### Stored items
Start of Block

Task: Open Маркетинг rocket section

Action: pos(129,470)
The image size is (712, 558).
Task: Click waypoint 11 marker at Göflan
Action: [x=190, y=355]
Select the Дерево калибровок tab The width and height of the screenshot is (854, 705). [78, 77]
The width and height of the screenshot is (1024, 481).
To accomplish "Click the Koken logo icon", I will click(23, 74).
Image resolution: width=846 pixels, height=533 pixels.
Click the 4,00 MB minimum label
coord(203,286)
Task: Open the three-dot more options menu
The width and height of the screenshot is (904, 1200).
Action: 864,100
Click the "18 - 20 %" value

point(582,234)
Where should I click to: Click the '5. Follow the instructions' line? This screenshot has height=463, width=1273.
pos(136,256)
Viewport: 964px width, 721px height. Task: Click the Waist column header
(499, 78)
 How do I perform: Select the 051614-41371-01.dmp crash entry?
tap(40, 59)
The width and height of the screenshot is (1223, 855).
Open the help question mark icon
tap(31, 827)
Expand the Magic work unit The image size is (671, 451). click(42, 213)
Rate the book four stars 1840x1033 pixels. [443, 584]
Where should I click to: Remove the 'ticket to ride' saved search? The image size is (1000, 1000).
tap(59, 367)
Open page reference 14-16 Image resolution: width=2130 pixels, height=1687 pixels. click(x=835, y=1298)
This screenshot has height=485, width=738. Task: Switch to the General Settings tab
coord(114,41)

End of Block

### What you will do
Check every line above for the string "pixels" and copy those that have it.

### Exercise output
Image resolution: width=846 pixels, height=533 pixels.
Rate the book four stars 1840x1033 pixels. [443, 584]
Open page reference 14-16 Image resolution: width=2130 pixels, height=1687 pixels. click(x=835, y=1298)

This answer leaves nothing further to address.